Description of the task - Copy the listing below word for word, starting at the line that contains "You are a GUI" and ending after the line that contains "Looking at the". Leave the pictures out of your copy.

Provided information -
[START]

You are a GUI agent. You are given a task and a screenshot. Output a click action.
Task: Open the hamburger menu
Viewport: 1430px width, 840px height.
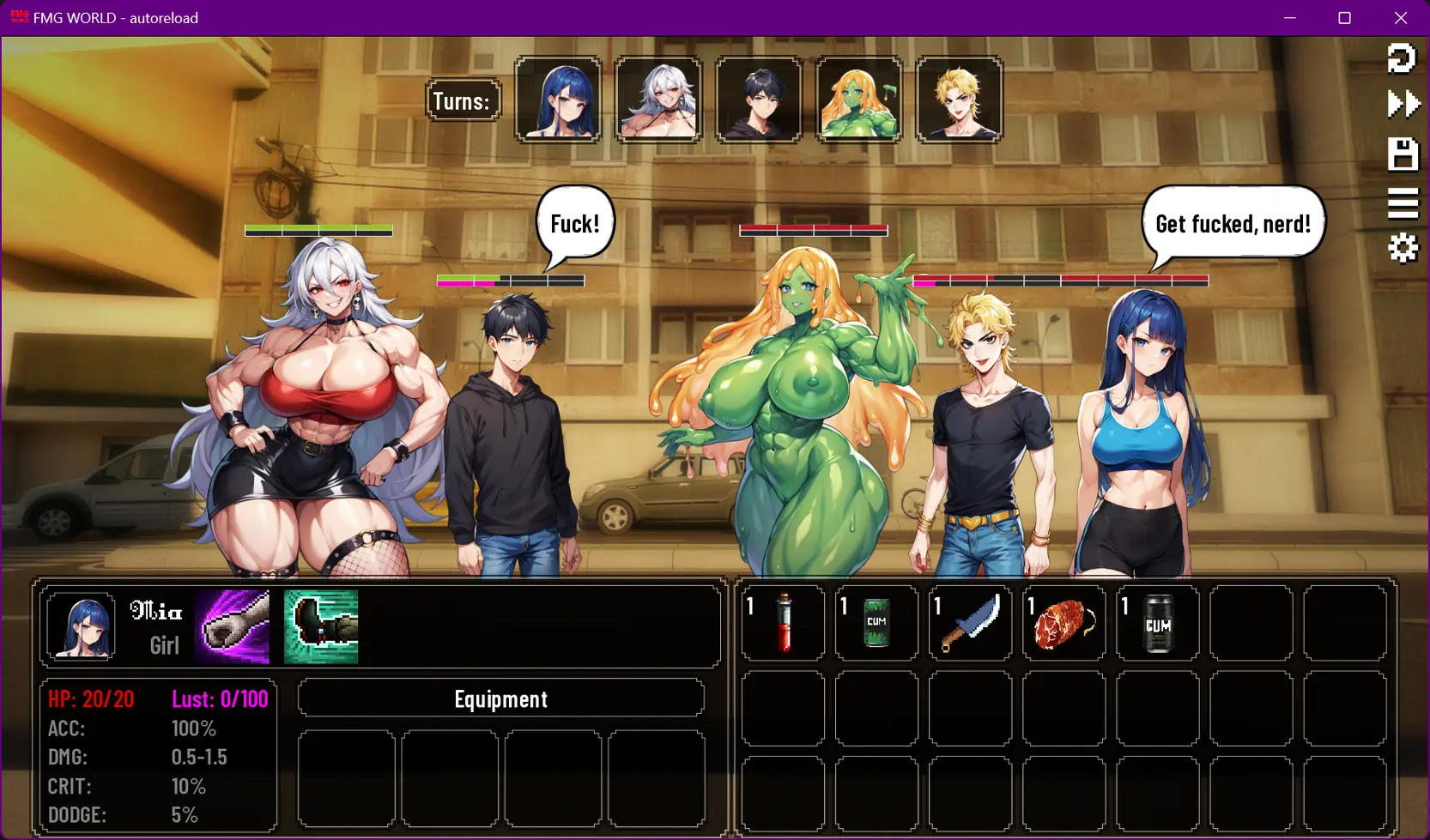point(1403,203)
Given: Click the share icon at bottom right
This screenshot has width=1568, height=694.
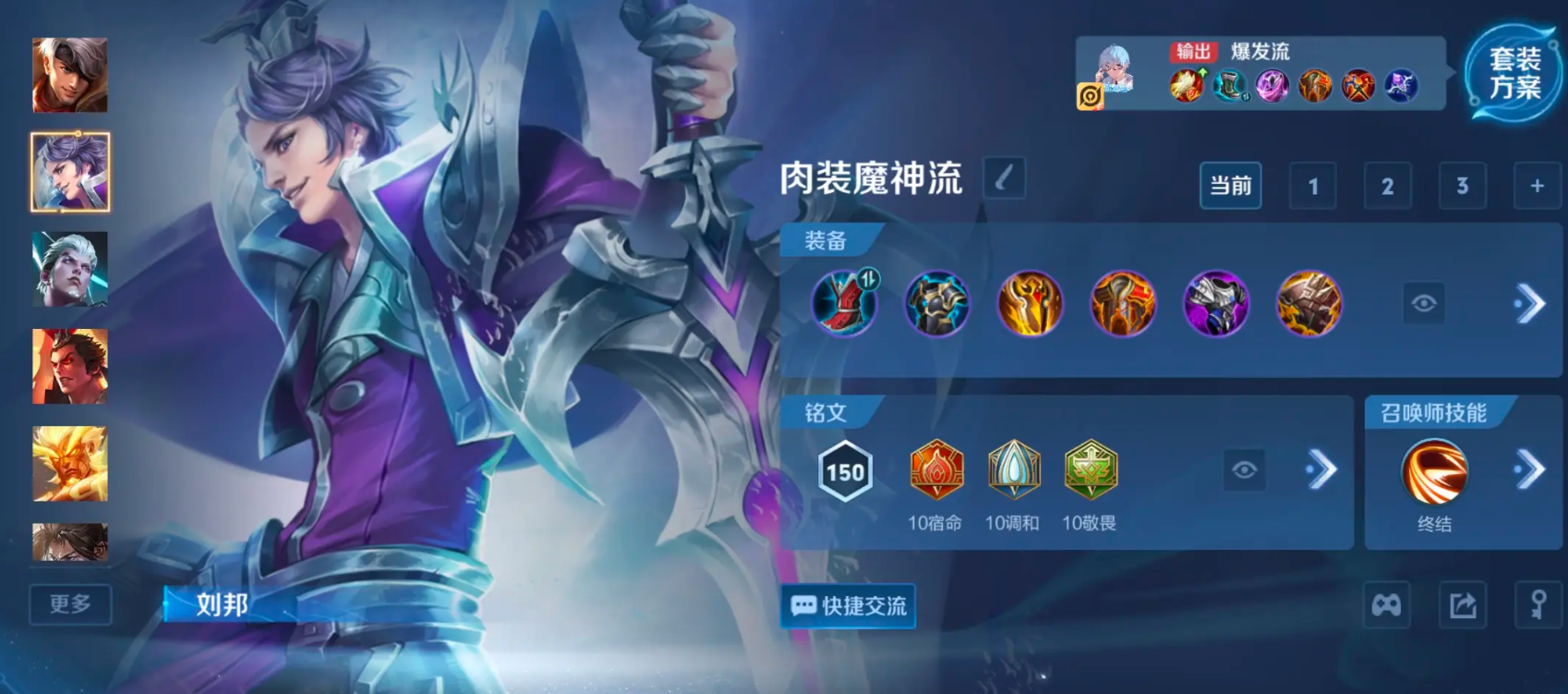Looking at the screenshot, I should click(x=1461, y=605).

[END]
[START]

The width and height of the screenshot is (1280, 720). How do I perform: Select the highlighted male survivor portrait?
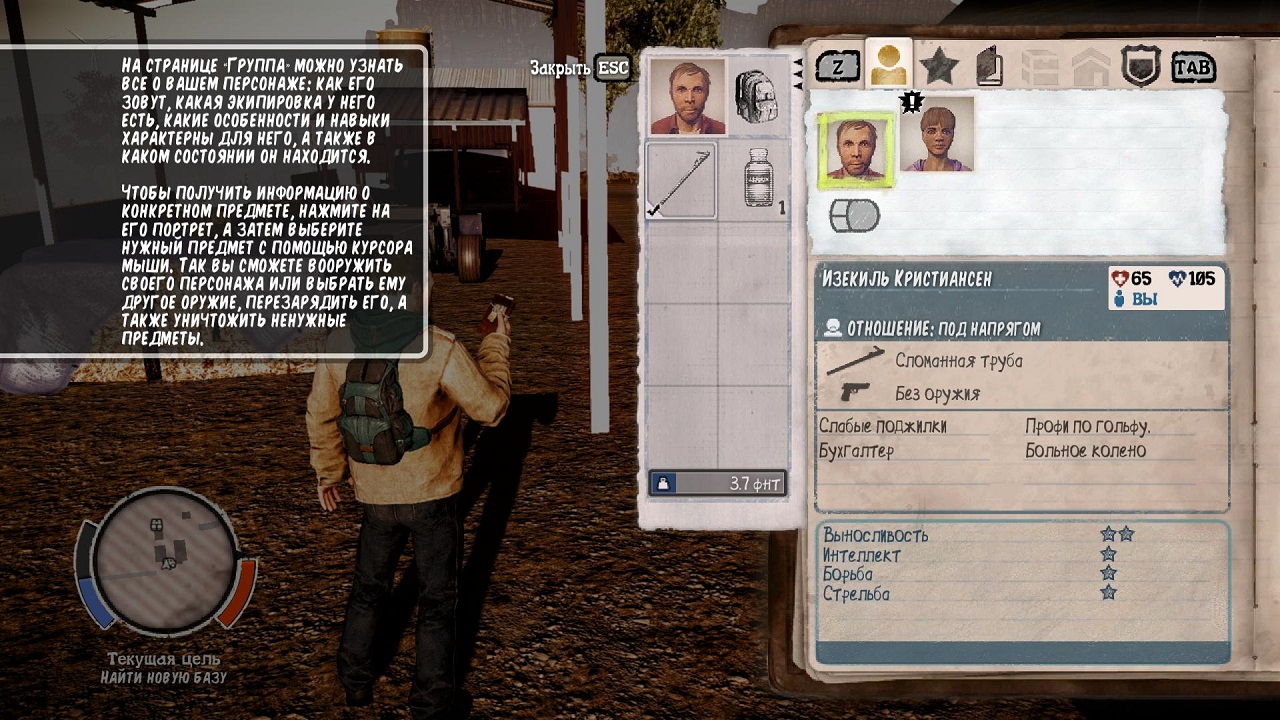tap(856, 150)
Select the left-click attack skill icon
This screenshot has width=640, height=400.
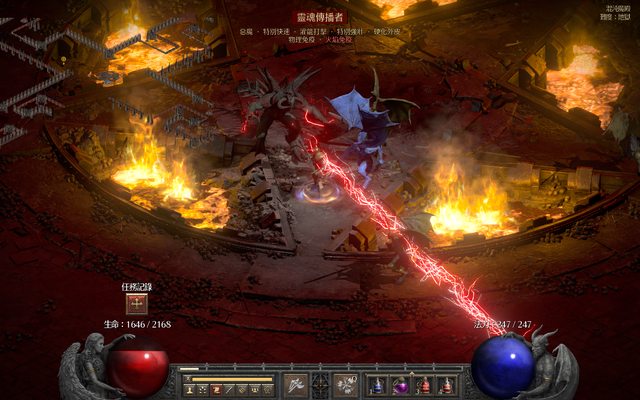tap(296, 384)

[END]
[START]

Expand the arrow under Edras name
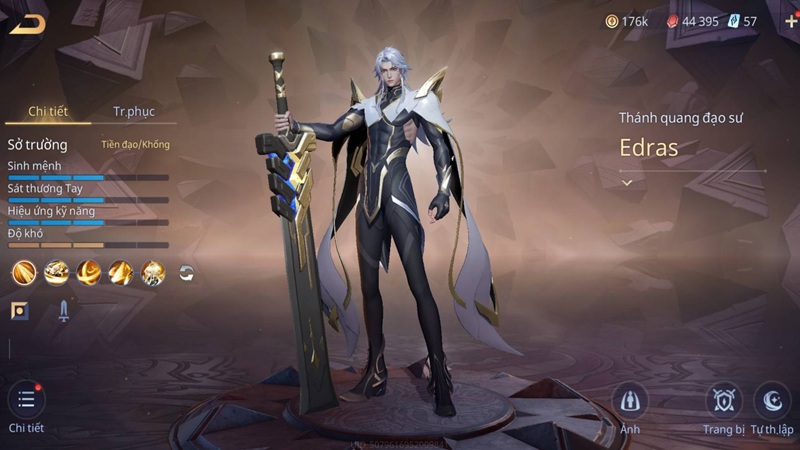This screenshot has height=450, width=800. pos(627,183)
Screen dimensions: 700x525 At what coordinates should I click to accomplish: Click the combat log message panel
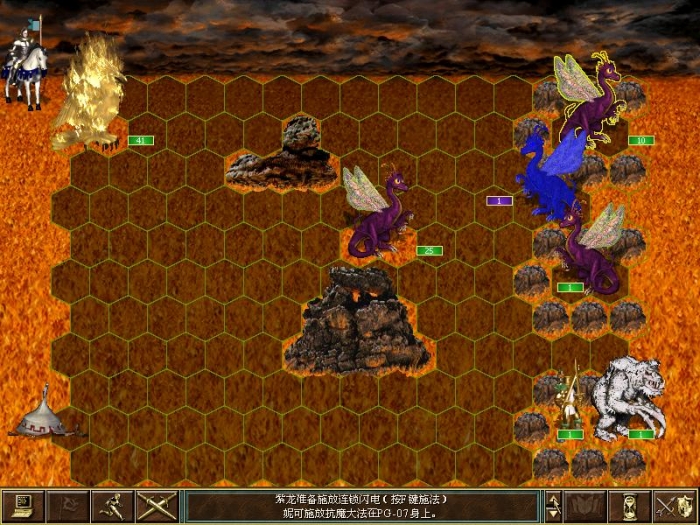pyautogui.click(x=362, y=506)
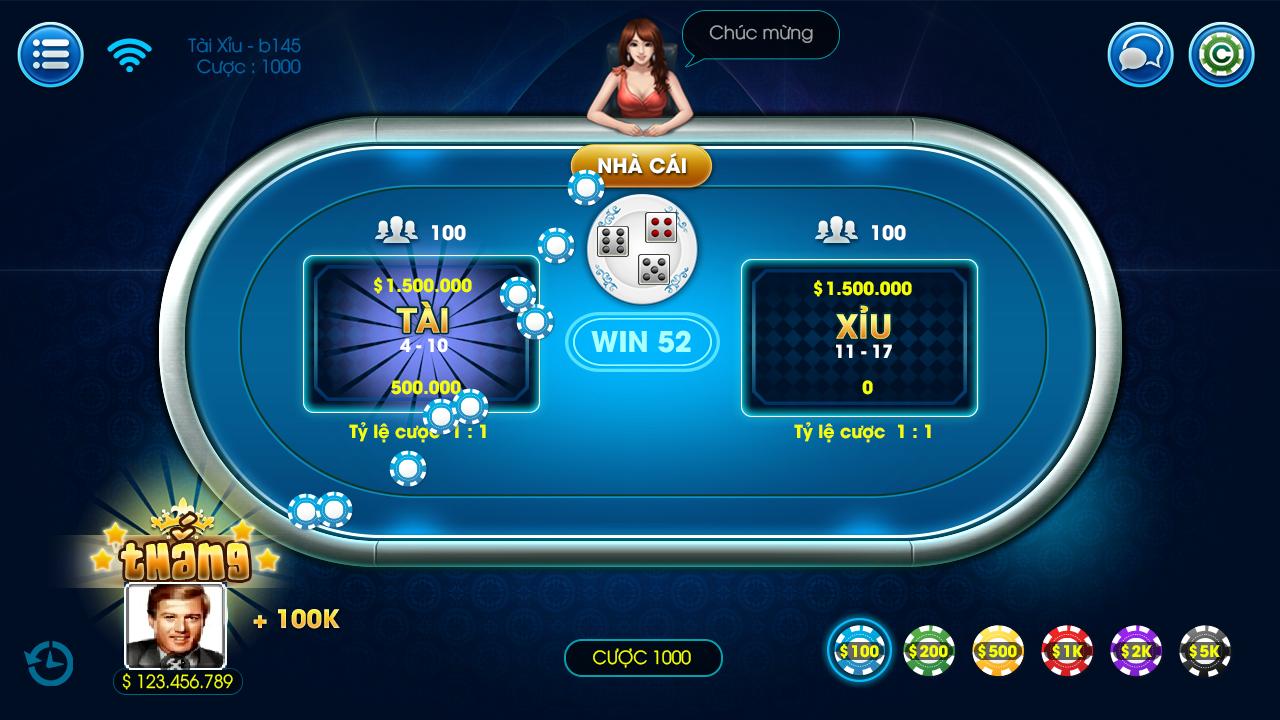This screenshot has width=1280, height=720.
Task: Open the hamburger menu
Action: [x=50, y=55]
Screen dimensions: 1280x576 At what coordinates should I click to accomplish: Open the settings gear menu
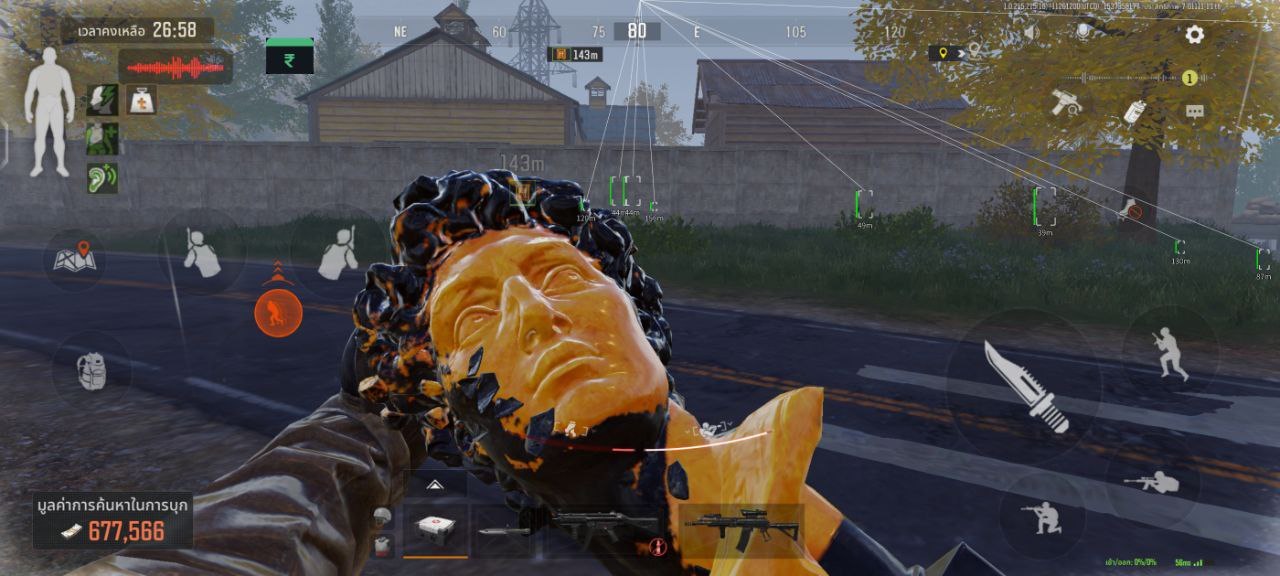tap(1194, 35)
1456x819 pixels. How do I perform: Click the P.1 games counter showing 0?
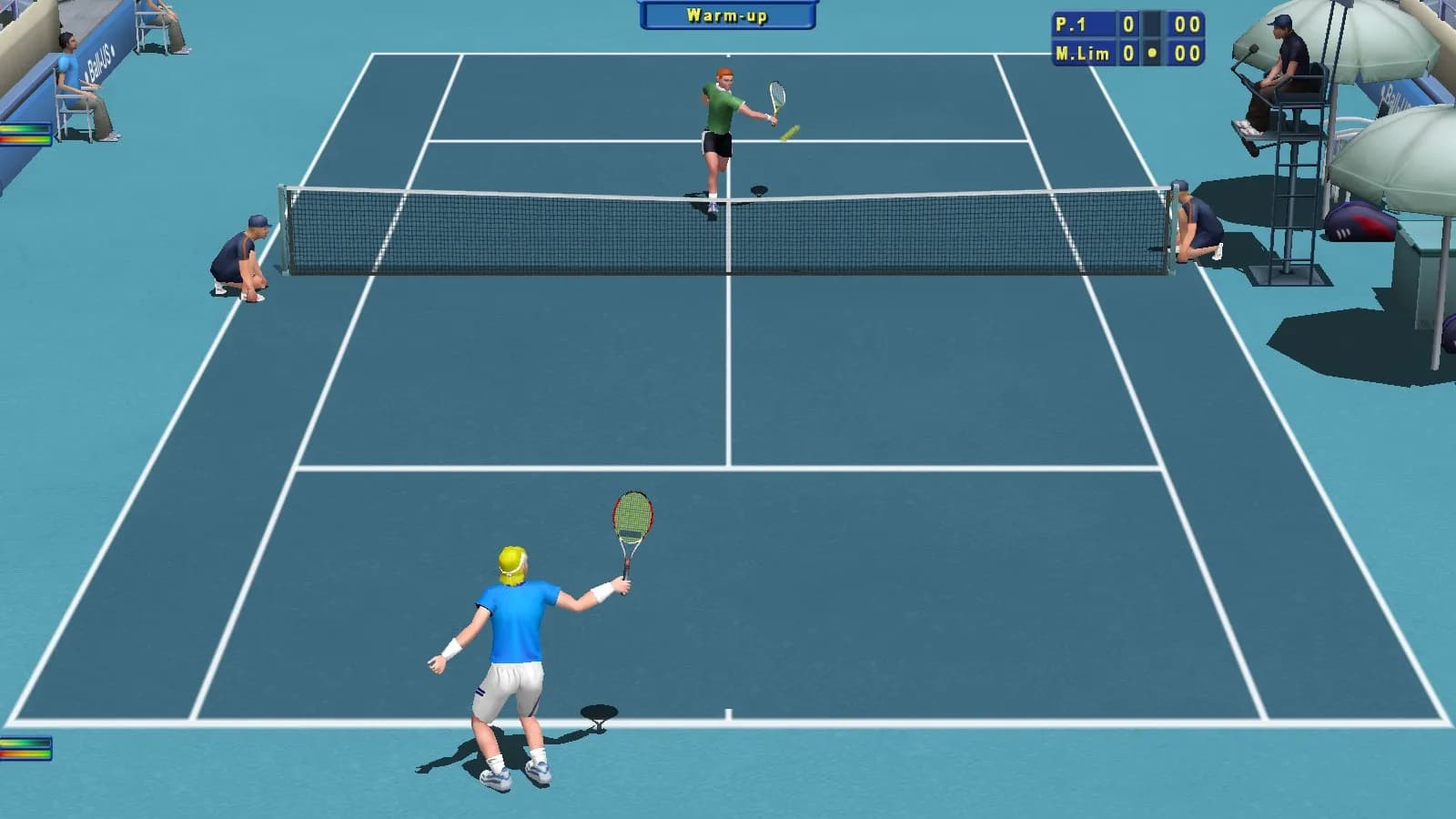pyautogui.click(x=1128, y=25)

[END]

Response for this exercise -
You are a GUI agent. You are given a task and a screenshot. Output a click action.
Task: Open the hamburger menu
Viewport: 1430px width, 840px height.
point(1403,203)
Given: Click the share icon at bottom right
This screenshot has width=1568, height=694.
Looking at the screenshot, I should click(x=1461, y=605).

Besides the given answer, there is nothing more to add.